TASK
Copy the records word for word, omitting all pictures.

(Dataset items)
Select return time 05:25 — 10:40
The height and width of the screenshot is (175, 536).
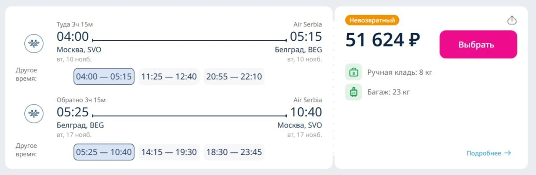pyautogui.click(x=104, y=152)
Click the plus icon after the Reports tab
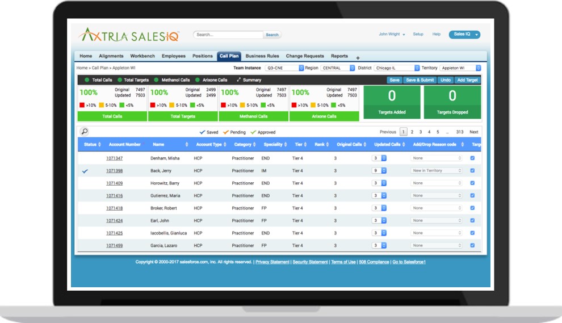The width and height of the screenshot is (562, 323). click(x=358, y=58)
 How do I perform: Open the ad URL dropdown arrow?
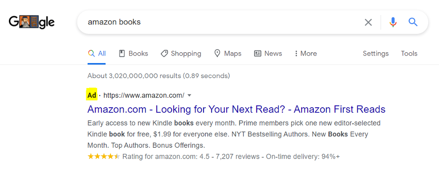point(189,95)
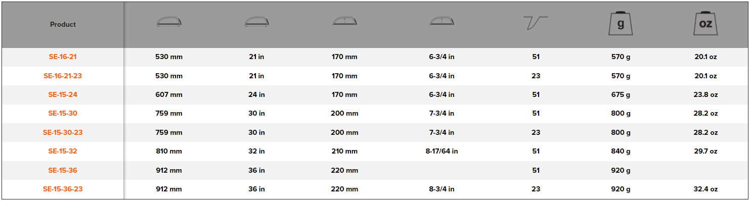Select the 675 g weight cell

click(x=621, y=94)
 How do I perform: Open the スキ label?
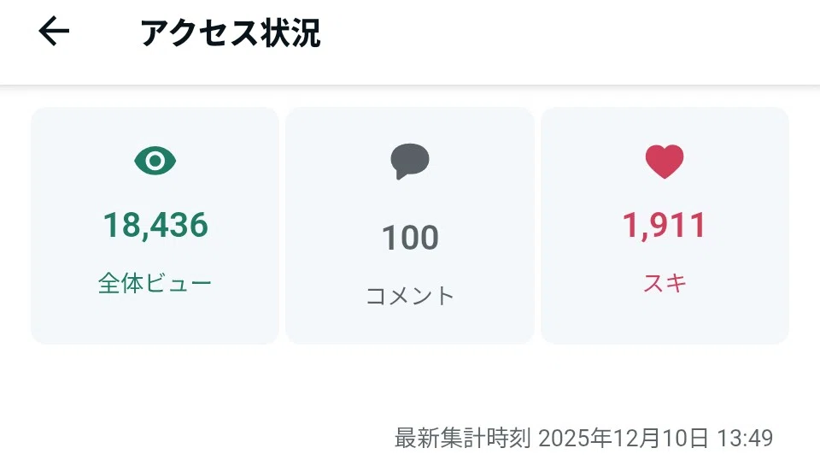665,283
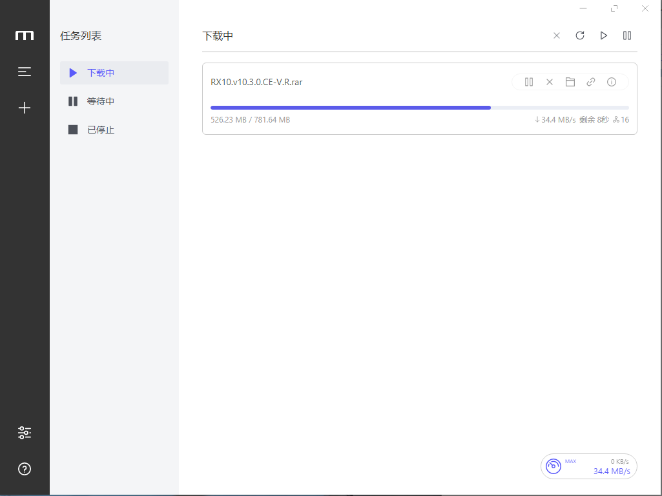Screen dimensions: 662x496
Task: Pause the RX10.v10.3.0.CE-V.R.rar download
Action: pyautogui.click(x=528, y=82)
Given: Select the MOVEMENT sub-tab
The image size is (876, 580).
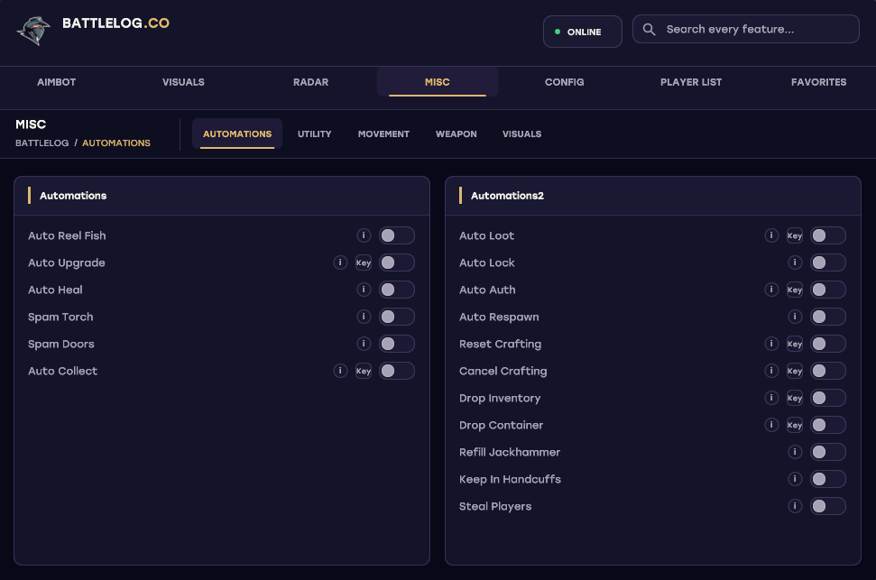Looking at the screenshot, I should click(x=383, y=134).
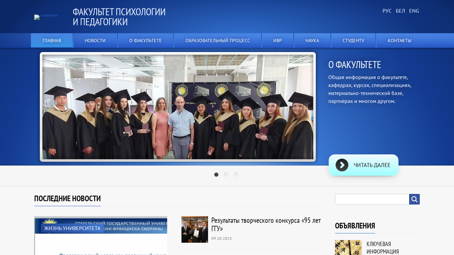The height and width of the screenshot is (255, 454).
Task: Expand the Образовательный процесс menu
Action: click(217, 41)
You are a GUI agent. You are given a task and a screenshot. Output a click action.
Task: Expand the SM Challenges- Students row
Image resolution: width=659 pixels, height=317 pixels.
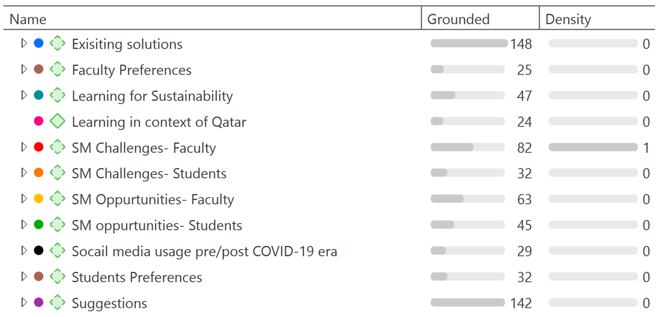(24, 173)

ANSWER
Select return time 05:25 — 10:40
The height and width of the screenshot is (175, 536).
pyautogui.click(x=104, y=152)
Click the plus icon after the Reports tab
The width and height of the screenshot is (562, 323). click(x=358, y=58)
 How do I perform: Open the ad URL dropdown arrow?
point(189,95)
Select the 675 g weight cell

click(x=621, y=94)
 How do I perform: Open the スキ label?
665,283
Screen dimensions: 662x496
Task: Pause the RX10.v10.3.0.CE-V.R.rar download
Action: pyautogui.click(x=528, y=82)
Given: Select the MOVEMENT sub-tab
The image size is (876, 580).
Looking at the screenshot, I should click(x=383, y=134).
The height and width of the screenshot is (255, 454).
Task: Expand the Образовательный процесс menu
Action: click(217, 41)
You are a GUI agent. You are given a task and a screenshot. Output a click action.
Task: Expand the SM Challenges- Students row
Image resolution: width=659 pixels, height=317 pixels.
(24, 173)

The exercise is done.